(Entries taken from a collection)
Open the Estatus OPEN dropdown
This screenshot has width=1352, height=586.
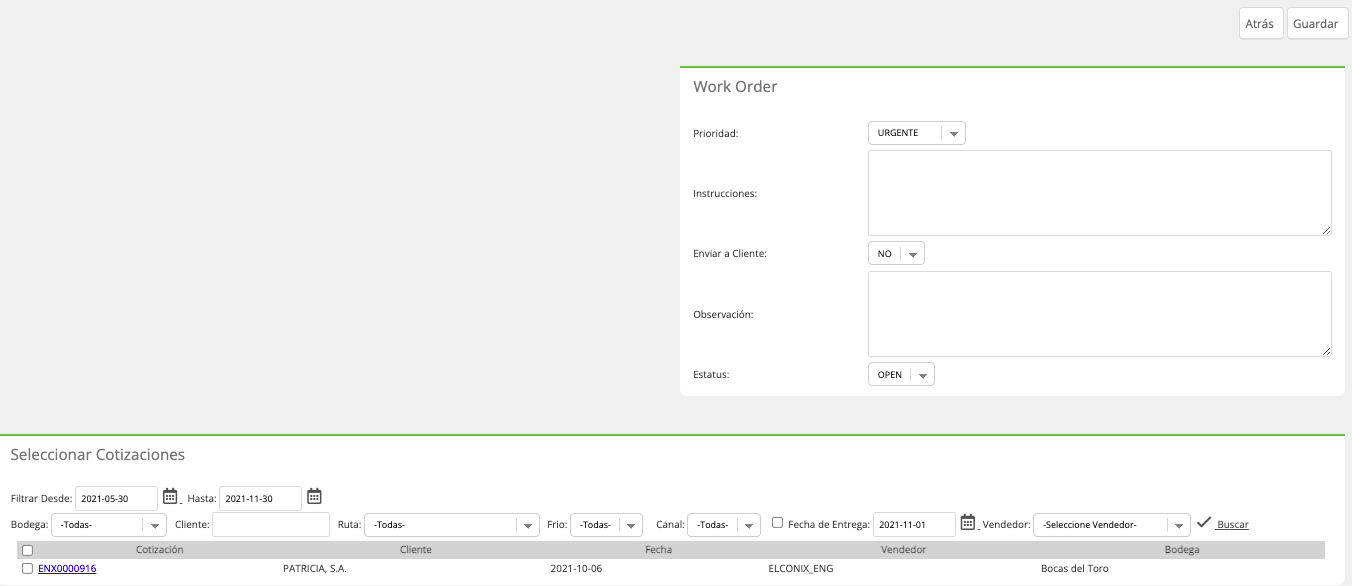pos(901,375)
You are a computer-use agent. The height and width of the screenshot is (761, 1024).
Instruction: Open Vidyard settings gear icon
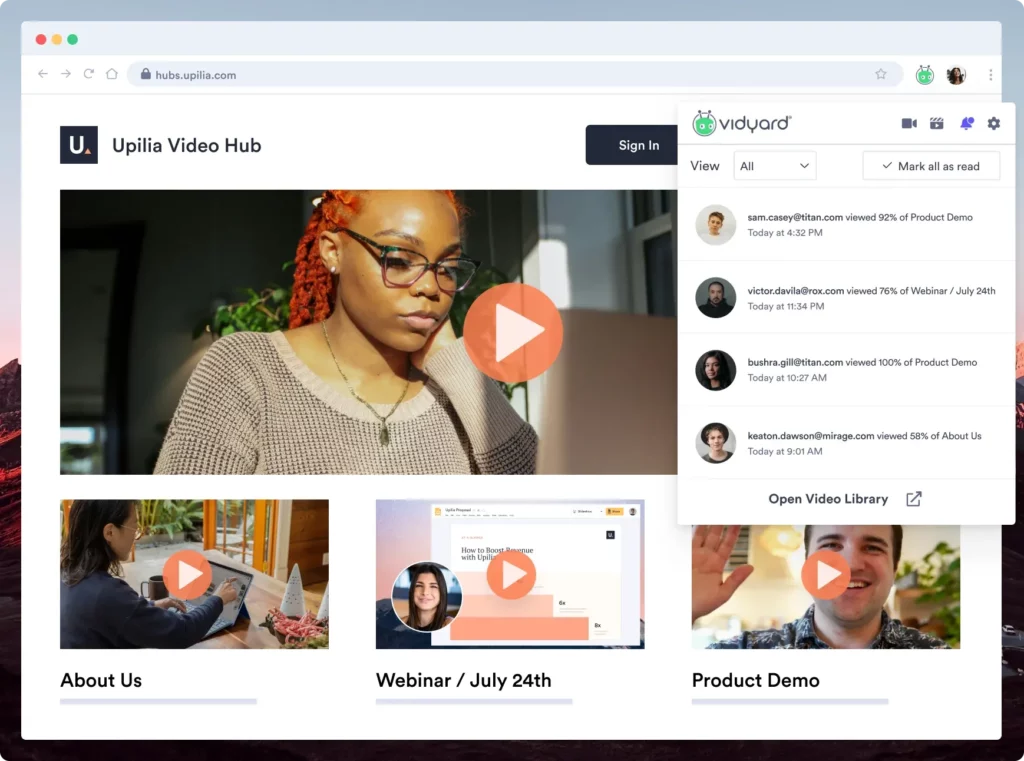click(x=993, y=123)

---

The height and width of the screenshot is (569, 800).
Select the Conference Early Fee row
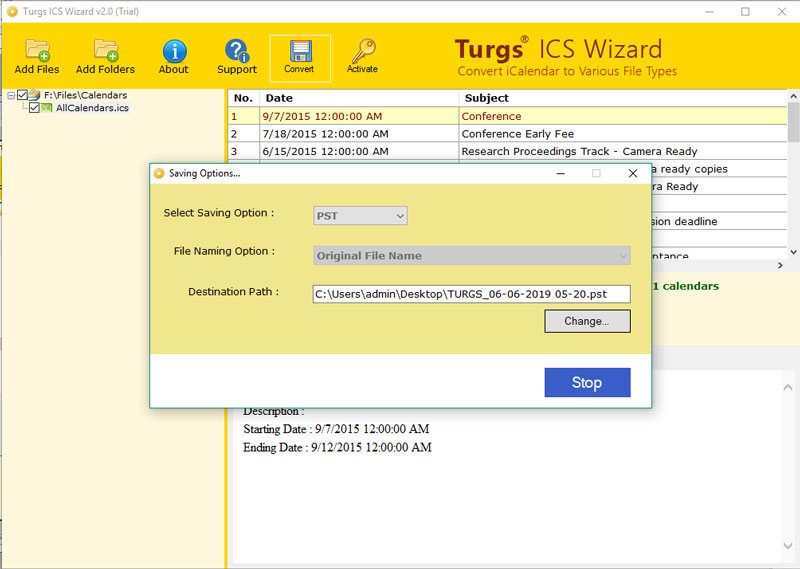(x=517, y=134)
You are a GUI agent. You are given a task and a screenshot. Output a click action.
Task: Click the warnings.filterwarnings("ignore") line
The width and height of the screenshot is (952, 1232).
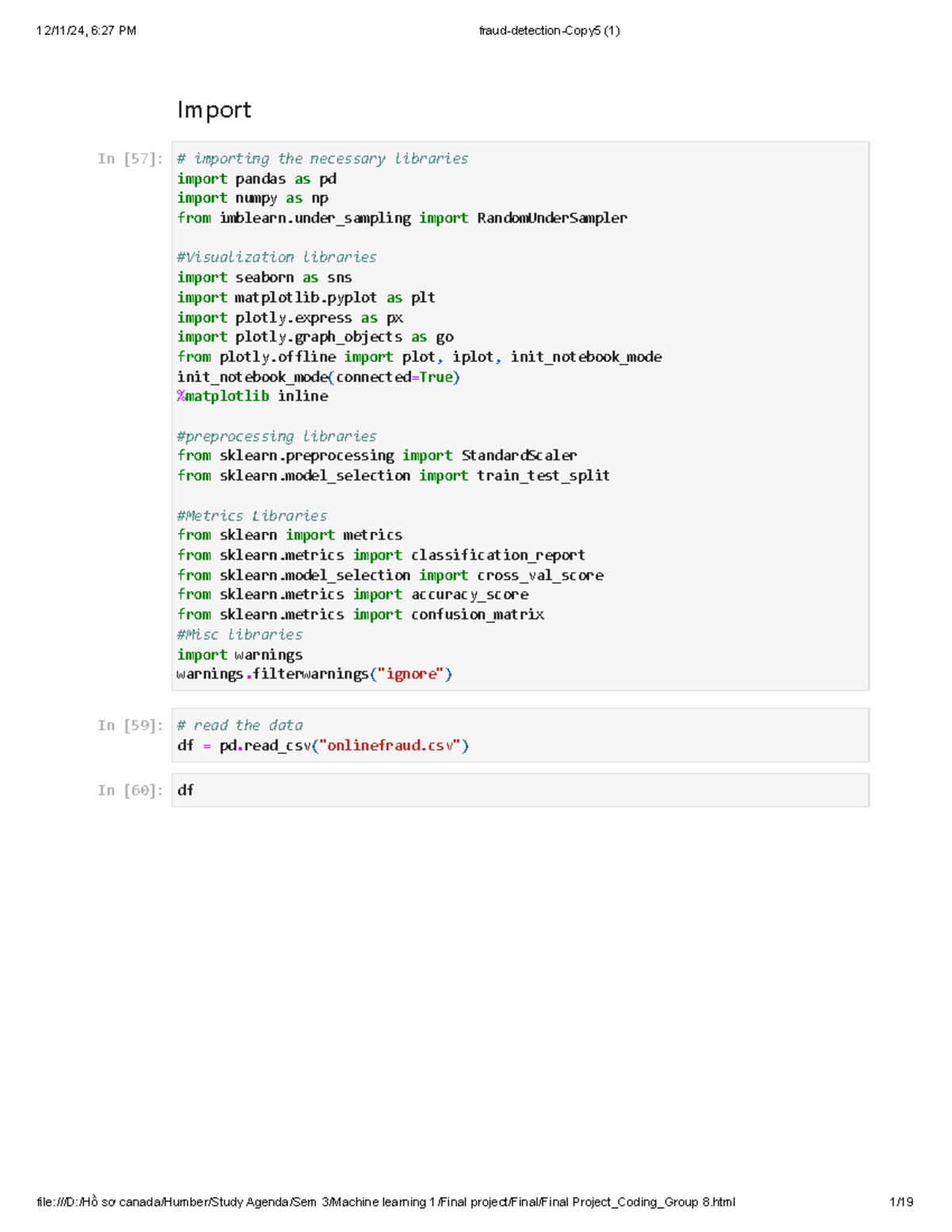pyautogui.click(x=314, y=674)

---

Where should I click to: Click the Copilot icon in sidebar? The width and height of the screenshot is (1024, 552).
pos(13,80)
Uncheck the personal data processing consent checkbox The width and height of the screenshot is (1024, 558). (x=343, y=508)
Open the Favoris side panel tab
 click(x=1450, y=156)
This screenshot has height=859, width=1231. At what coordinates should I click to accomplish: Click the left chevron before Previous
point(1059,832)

### TASK BRIEF
Which lines above include the word "agent"? Return each one.

### RESPONSE
You are a computer-use agent. The height and width of the screenshot is (761, 1024).
You are a GUI agent. You are given a task and a screenshot. Output a click action.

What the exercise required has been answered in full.